● **Reading passage**
======

Words unsaid are tender and mere glances devastating in Todd Haynes’ heart-wrenching gay romance from the epicentre of 1950s America. Connecticut housewife Carol Aird (Cate Blanchett) draws department store clerk Therese Belivet (Rooney Mara) into her life, but in this romance, which has a pulse crafted from the grip of unquenchable desire, that can’t last. Trying to hold on to what must be lost underpins every moment.
The English Patient (1996)
The desert epic was a genre that seemingly belonged to David Lean, but Anthony Minghella’s adaptation of Michael Ondaatje’s celebrated novel lent the passion and demanding fear of an illicit love affair – between Ralph Fiennes’ Hungarian explorer and Kristin Scott Thomas’ married English friend – to the vast landscape. Told in flashbacks with side stories, it’s a tragically grand canvas where each brushstroke can be appreciated.
Holding the Man (2015)
A tragedy that never forgets the youthful optimism that raised it upwards, Neil Armfield’s take on Timothy Conigrave’s memoir of growing up gay in 1970s Australia and the horrific loss that came with the HIV virus in the 1980s is explicitly about remembering love’s worth. The struggles of Tim (Ryan Corr) and John (Craig Stott) bring a secret history to light with a frank, distinctly Australian tone.
A riveting drama keyed to unwavering humanity, Barry Jenkins’ Academy Award winner for Best Picture is a work of incisive filmmaking, which draws on three ages in the life of Chiron, a boy and later young man from inner-city Miami. As Chiron struggles to come to terms with an abusive mother and his own sexuality, the constant is his connection to neighbourhood friend Kevin, which reaches a lyrical finale.
The Notebook (2004)
The only Nicholas Sparks adaptation worth considering. This period romance about unrequited longing that follows a rich young woman and a working class man is elevated by the performances of Rachel McAdams and Ryan Gosling, the candid strength of Gena Rowlands and James Garner’s framing roles, and the comparative discipline of Nick Cassavetes’ direction. They make the film work on its own terms.

======

● **What you will do**
Write what comes next in the list of short romance film reviews, starting after its last sentence. The material after this text is not needed.

======

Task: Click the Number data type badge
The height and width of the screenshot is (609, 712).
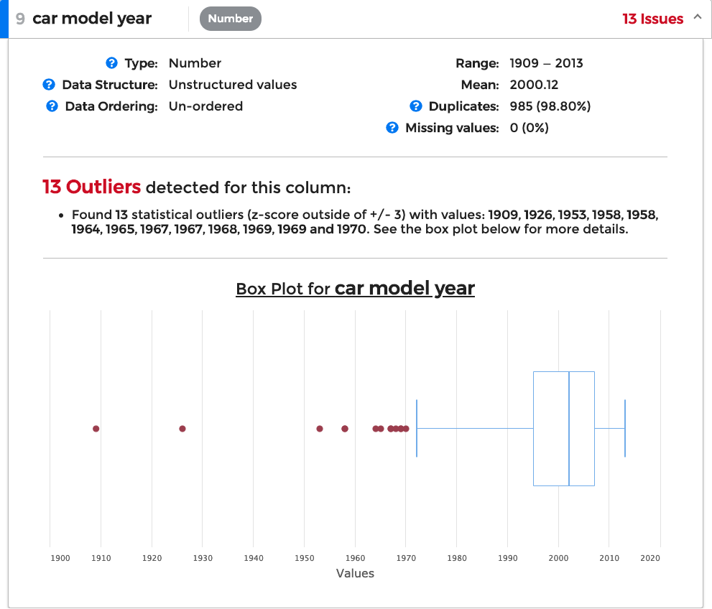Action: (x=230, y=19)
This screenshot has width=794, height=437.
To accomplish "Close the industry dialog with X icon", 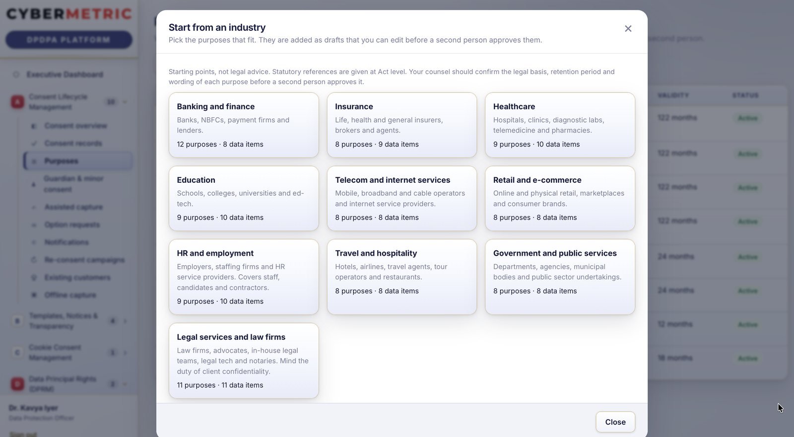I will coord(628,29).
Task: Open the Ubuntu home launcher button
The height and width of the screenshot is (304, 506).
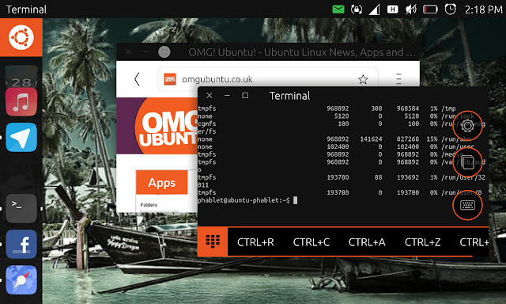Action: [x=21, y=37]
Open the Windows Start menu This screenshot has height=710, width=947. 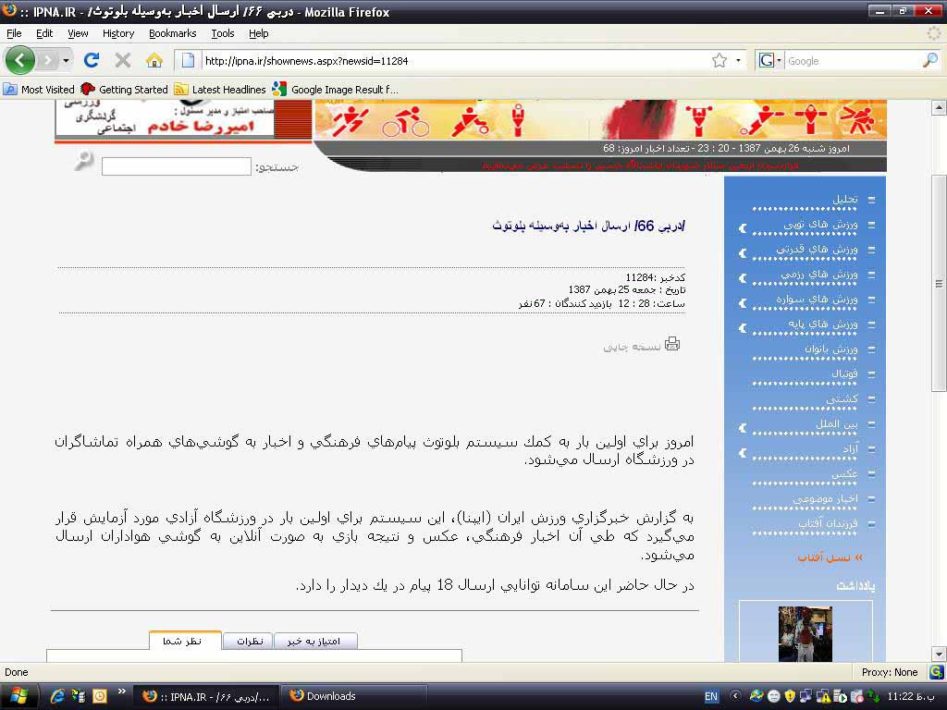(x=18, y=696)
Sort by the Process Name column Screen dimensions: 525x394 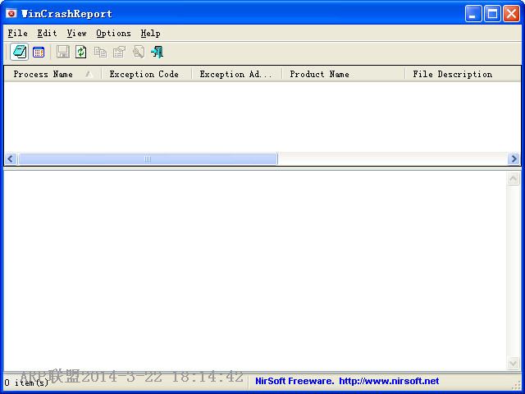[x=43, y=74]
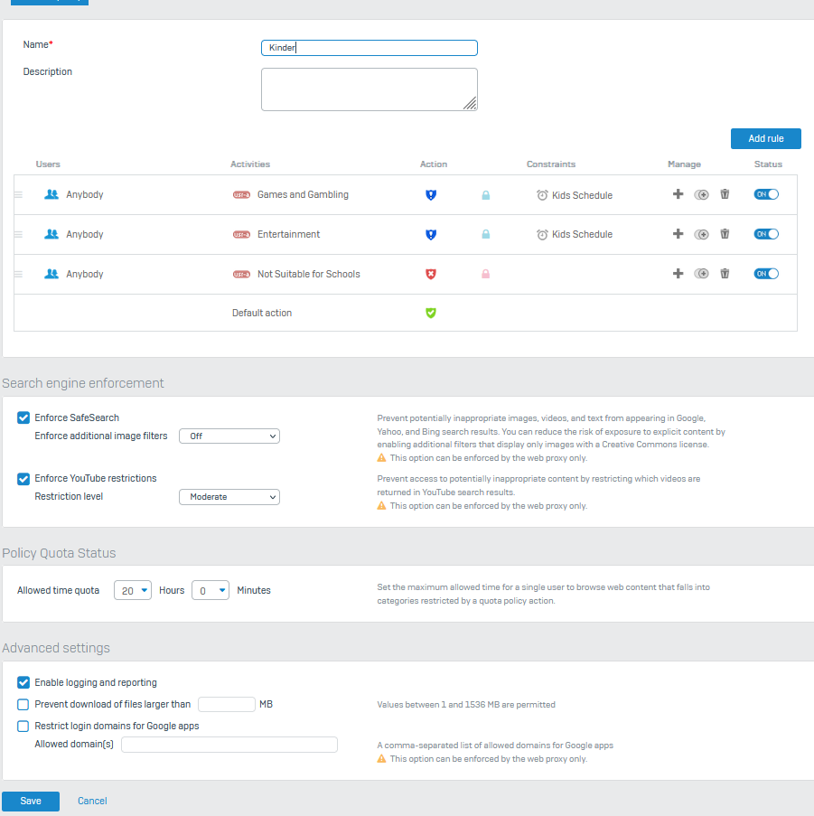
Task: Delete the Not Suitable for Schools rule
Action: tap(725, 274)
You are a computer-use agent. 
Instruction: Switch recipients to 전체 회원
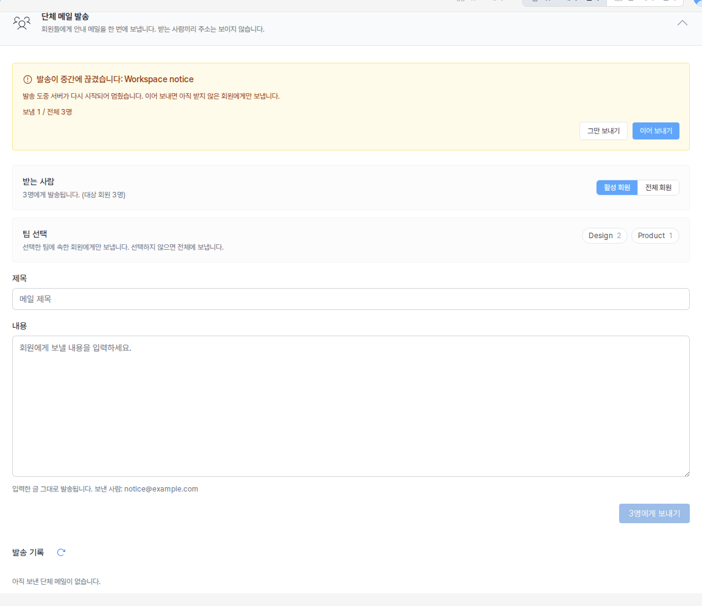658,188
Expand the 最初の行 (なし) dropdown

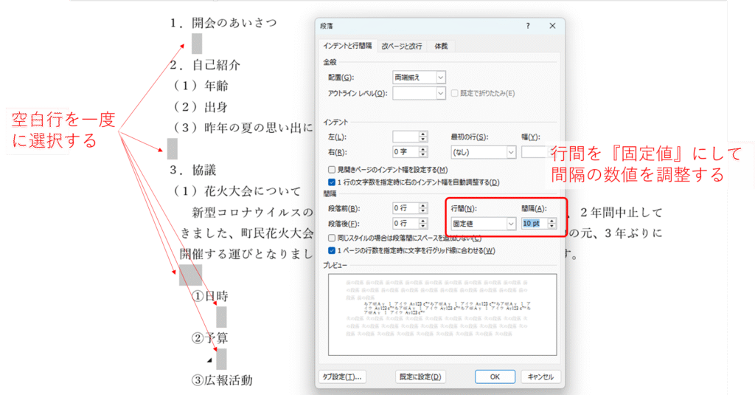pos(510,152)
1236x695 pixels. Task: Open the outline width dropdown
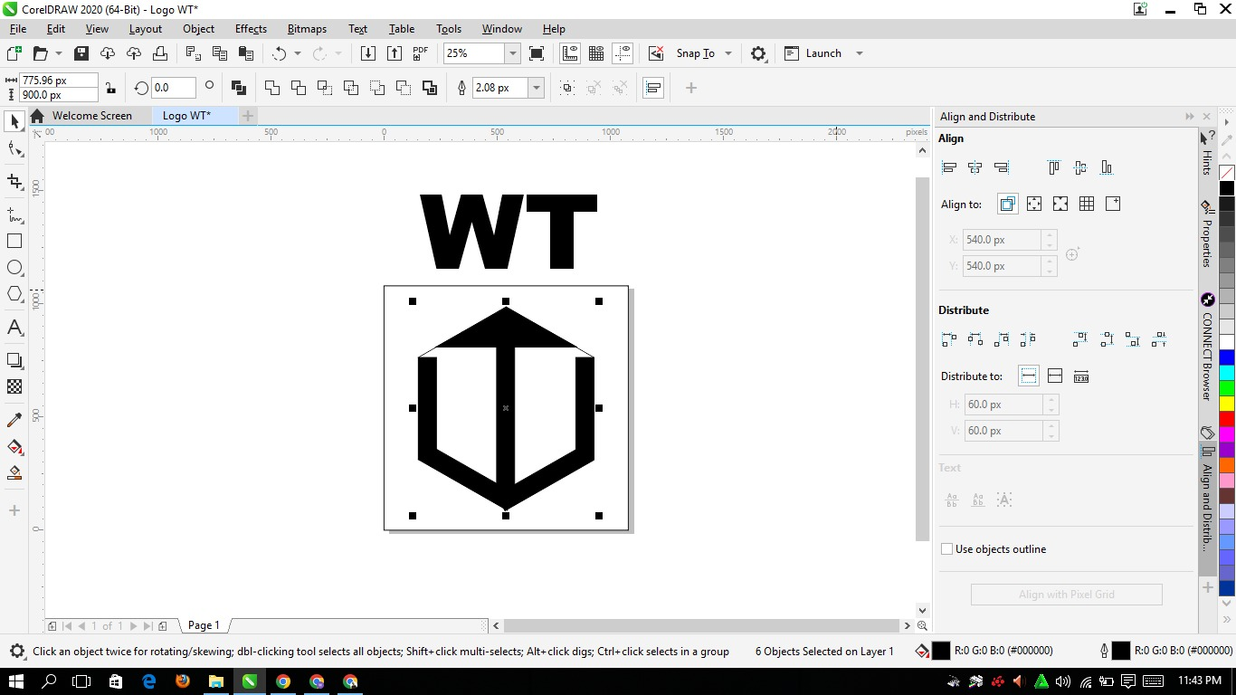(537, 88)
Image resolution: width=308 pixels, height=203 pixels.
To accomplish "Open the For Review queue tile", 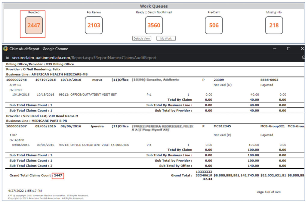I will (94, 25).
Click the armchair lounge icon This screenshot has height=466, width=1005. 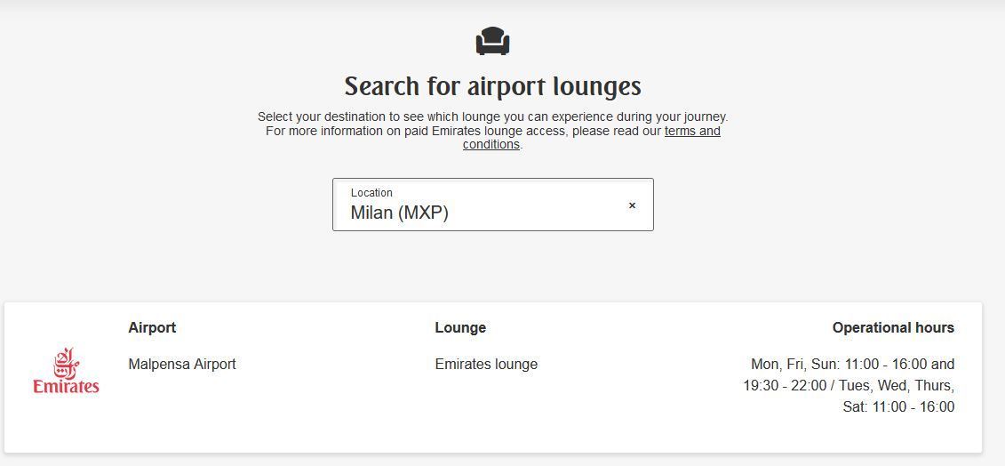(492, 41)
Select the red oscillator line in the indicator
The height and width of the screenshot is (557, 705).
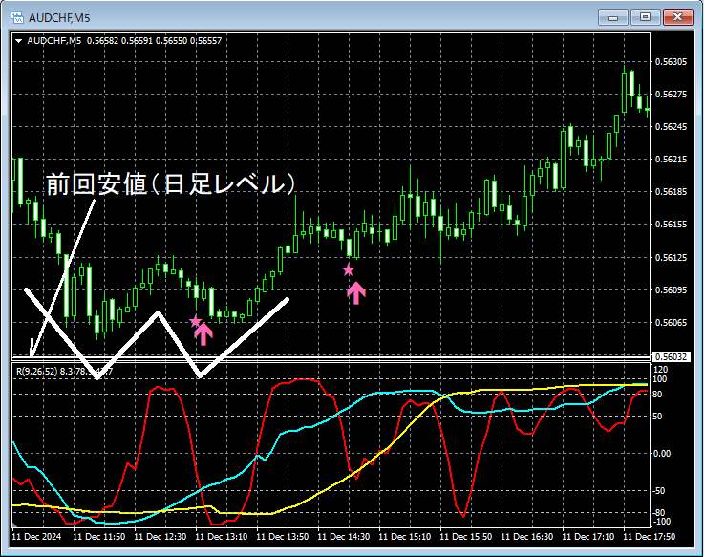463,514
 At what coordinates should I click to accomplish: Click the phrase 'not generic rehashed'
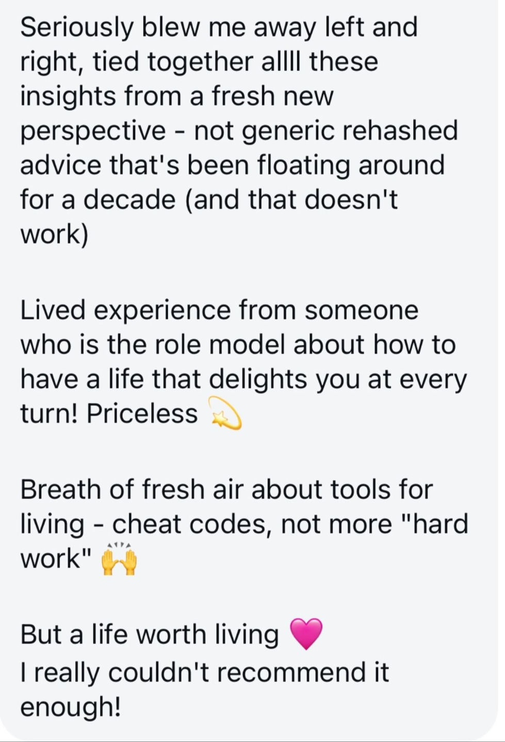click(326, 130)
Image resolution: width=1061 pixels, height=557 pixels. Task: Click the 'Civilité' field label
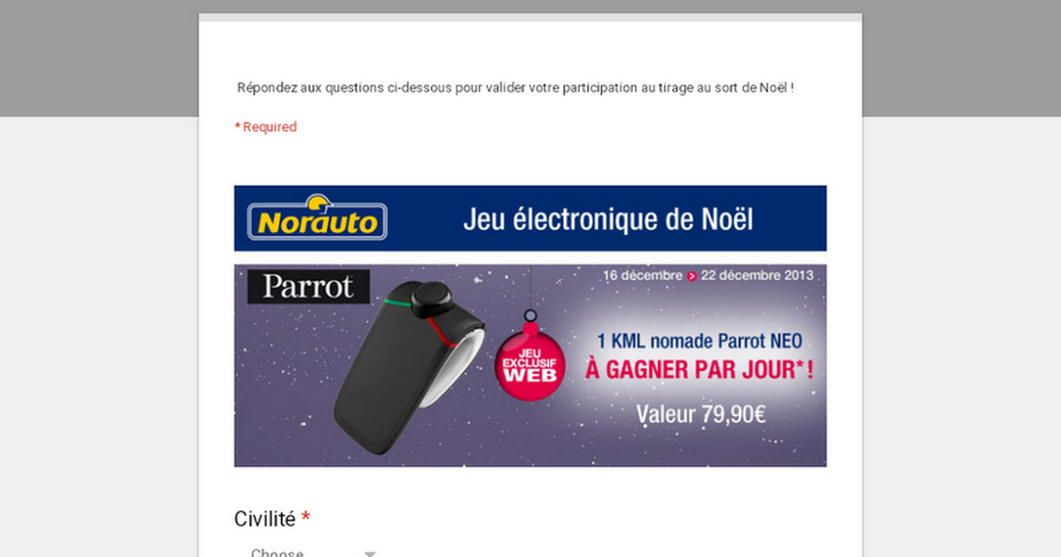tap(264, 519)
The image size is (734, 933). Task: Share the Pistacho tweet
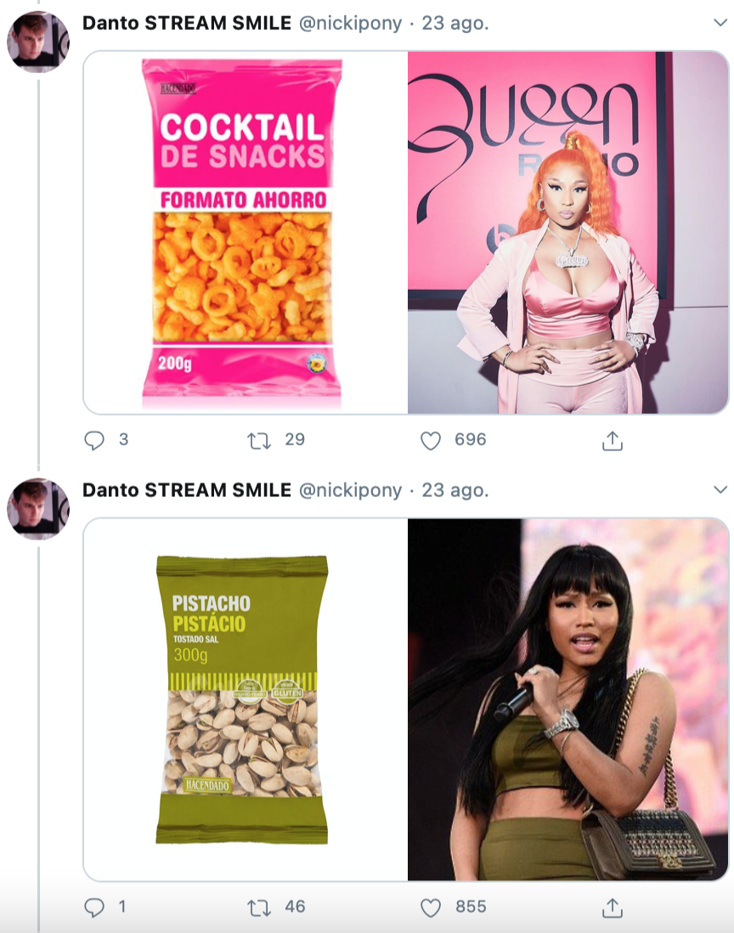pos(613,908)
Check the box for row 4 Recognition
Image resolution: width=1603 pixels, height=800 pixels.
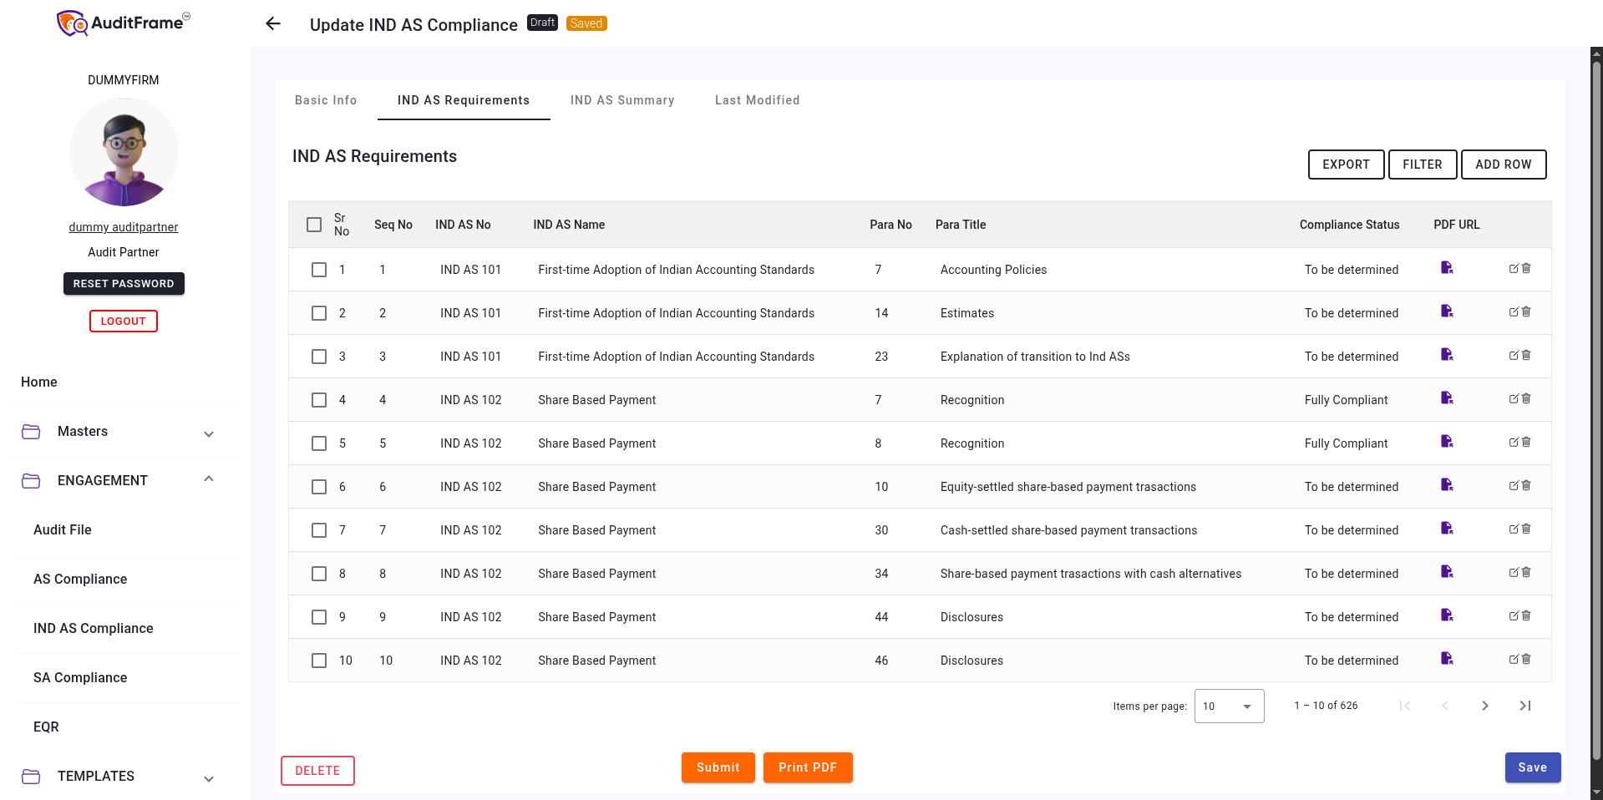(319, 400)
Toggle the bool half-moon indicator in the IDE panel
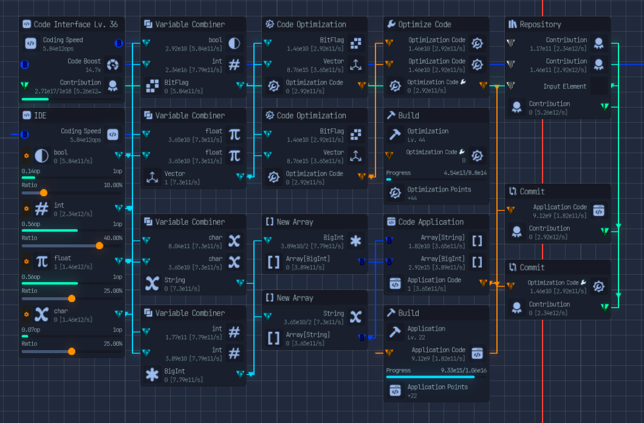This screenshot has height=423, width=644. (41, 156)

======

● **Exercise response**
Samson and Delilah (2009)
Warwick Thornton’s debut feature about two teenagers – Samson (Rowan McNamara) and Delilah (Marissa Gibson) – who live in an isolated settlement in central Australia before fleeing together to Alice Springs is devastating as a work of social realism. But it wouldn’t have such strength if it wasn’t for their shared love, which is detailed with comic gestures, unwavering dedication and harsh endurance.
The physical and the philosophical have rarely been so intertwined as in this 1970s-set French drama about a young woman from a farming family, Delphine (Izia Higelin), who goes to Paris to study and falls in love with a women’s right activist, Carole (Cecile de France). Their values and their love is tested when Delphine returns home, and director Catherine Corsini is scrupulous in respecting every character’s outlook.
The Wings of the Dove (1997)
Love is both a gateway to misdeeds and a barrier to fulfilment in this riveting Henry James adaptation of an Edwardian romantic triangle forced upon a privileged young woman without wealth (Helena Bonham Carter), who instructs the journalist (Linus Roache) she’s in love with to seduce an ailing American heiress (Alison Elliott) for her money. With passion and regret overwhelming restraint, it’s an intricate, haunting film.
Your Sister’s Sister (2011)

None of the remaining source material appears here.